President Barack Obama took aim at Republican presidential candidates without citing any by name during a three-day West Coast fundraising swing expected to raise more than $8 million for his re-election campaign.
“These folks who are running for president,” Obama said at a San Francisco fundraiser yesterday with approximately 2,500 people who paid at least $100 each. “Their philosophy is simple: we are better off when everybody fends for themselves and everybody plays by their own set of rules. I’m here to tell them, they’re wrong.”
Obama’s re-election organization and a related Democratic National Committee effort raised a combined $29.1 million in January, his campaign said in a Twitter posting this morning.
During the middle leg of a trip that raised almost $4 million from California donors, Obama sought to position himself as the defender of the middle class and Republicans as those who would seek to destroy it.
“They want to go back to the days when insurance companies could deny coverage, jack up premiums without any reason,” he said. “They want to spend trillions of dollars more on tax breaks for folks like me who don’t need it and aren’t asking for it.”
Obama is pointing to signs that the economy is rebounding as he seeks re-election with an unemployment rate that has been at or above 8 percent for three years. Today he will go to a Boeing Co. factory in Washington to promote his goal of doubling exports to $3.14 trillion by 2015.
Today Obama will also attend a fundraising lunch with 65 people at the home of Costco Wholesale Corp co-founder Jeff Brotman and his wife Susan in Medina, Washington, and a reception later in Bellevue, Washington. The two events expected to bring in at least $1.6 million.
California is the biggest electoral prize in presidential politics and Obama won there by 24 percentage points in 2008. It’s also been the biggest source of cash for his campaign, according to the Center for Responsive Politics, a Washington-based group that tracks political money.

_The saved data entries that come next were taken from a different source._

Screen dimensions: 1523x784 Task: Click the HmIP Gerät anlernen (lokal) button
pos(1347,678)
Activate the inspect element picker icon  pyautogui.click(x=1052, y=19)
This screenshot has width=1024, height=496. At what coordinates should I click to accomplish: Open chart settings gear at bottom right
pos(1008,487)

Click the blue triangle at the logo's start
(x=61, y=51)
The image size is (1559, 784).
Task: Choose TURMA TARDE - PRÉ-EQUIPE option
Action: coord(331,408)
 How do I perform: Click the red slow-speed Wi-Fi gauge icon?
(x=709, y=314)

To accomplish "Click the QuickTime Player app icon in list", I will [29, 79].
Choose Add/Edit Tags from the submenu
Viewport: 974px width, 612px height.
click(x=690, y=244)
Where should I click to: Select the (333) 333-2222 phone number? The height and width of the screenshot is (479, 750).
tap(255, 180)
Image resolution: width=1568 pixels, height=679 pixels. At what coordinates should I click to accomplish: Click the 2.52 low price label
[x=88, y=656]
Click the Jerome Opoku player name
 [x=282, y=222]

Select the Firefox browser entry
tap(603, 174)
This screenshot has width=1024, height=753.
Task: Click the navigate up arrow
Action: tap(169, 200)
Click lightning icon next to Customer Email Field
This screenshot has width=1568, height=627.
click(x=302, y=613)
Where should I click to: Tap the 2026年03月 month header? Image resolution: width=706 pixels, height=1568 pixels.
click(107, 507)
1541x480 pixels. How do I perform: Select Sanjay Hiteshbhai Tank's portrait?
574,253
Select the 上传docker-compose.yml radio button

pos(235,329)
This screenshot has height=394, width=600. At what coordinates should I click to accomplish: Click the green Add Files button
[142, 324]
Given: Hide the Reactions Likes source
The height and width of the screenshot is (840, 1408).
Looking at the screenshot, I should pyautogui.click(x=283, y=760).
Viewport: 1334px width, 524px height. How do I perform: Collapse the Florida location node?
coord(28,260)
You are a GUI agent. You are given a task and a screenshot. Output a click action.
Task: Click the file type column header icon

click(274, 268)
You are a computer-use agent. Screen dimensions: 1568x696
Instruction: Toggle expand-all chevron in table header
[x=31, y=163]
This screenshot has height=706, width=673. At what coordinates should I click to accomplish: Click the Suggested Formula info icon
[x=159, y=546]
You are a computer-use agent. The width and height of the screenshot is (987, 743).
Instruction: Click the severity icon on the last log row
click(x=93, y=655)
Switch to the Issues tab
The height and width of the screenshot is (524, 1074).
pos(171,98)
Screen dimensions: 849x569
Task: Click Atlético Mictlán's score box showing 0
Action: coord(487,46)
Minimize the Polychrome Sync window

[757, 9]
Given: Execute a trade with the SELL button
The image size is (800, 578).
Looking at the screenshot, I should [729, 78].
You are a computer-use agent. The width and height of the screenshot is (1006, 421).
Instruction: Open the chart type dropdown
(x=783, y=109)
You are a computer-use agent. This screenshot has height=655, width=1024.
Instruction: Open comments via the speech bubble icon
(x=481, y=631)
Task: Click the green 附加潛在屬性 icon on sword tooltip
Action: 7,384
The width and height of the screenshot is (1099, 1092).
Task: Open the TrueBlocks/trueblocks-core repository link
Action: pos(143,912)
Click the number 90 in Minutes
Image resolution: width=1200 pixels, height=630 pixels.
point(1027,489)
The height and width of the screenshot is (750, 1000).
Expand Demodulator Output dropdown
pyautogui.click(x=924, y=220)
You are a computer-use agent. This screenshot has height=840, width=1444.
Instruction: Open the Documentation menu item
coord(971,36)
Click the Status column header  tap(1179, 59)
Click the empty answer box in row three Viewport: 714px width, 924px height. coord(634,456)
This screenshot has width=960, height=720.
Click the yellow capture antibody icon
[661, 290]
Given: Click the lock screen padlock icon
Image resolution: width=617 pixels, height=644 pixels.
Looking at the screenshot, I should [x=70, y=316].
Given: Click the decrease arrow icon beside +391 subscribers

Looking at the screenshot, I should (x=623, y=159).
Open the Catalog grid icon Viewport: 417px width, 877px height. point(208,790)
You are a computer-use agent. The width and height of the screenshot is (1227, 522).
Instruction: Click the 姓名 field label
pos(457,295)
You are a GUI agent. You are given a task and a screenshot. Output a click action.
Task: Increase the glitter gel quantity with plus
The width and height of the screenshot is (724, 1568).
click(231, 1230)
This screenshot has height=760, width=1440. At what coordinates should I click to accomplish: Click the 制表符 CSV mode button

Obama listed the accomplishments of his first term, including the health care overhaul, the auto bailout and the repeal of Don’t Ask Don’t Tell at a fundraising dinner yesterday with approximately 70 people at the San Francisco home of Nicola Miner, daughter of the Oracle Corp. co-founder Robert Miner, and her husband, novelist Robert Mailer Anderson. Tickets for the dinner cost $35,800.
Singer Al Green performed his 1971 hit, “Let’s Stay Together” at the dinner. The song is on the campaign’s official 2012 playlist and Obama crooned the first line of the song at an event at New York’s Apollo Theater last month.
“I took a chance at the Apollo and I’m not going to take a change again,” he joked. Obama said after he gets re-elected he “might go on tour with the good reverend, be his opening act.”
Earlier yesterday Obama addressed 125 people who paid at least $2,500 per person to attend a luncheon at the Corona Del Mar, California, home of Jeff and Nancy Stack. He is the managing director of Irvine-based developer Sares-Regis Group.
California was hit hard by the recession. The state’s unemployment rate was 11.1 percent in December, compared with the national rate of 8.3 percent in January.
That won’t cool enthusiasm for Obama in the state, said Ari Swiller, an adviser to Los Angeles Mayor Antonio Villaraigosa, a Democrat. California Democrats will be mobilized by issues such as vows by the Republican presidential candidates to repeal the health care overhaul, he said.
‘See the Reality’
“I don’t see any drop off at all, as people are getting more focus on it and starting to see the reality,” Swiller said in an interview.
Obama raised about $3 million for his campaign at two Feb. 15 fundraisers at the Los Angeles estate of soap opera producer Bradley Bell and his wife, Colleen.
After speaking to approximately 1,000 people at a concert featuring the rock band the Foo Fighters Obama attended an 80-person dinner co-hosted by comedian Will Ferrell with celebrity guests including George Clooney and Jim Belushi.